YOUR INSTRUCTIONS: Search the data below for the string "computer". Extract every line that contains it.

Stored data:
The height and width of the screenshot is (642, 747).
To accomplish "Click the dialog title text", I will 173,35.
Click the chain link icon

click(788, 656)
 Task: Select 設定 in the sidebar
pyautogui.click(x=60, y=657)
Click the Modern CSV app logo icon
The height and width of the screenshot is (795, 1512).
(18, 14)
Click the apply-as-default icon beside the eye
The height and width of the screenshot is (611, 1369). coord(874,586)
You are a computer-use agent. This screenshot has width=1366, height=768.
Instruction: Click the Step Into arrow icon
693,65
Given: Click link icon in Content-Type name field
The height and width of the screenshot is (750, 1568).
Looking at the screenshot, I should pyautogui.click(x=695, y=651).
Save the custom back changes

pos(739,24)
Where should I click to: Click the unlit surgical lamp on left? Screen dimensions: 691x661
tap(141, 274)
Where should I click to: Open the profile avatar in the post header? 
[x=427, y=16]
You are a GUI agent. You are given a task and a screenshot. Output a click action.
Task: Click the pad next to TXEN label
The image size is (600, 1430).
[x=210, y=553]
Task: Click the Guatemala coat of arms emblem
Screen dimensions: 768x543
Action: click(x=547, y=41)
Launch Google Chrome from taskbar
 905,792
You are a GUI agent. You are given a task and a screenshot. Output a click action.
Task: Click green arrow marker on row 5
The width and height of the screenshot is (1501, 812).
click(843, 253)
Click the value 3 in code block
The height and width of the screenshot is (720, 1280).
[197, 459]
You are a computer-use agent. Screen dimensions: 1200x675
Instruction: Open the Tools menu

YOUR SOLUTION:
You are a computer-use agent. This screenshot has width=1366, height=768.
You are a computer-use agent. Screen dimensions: 1200x675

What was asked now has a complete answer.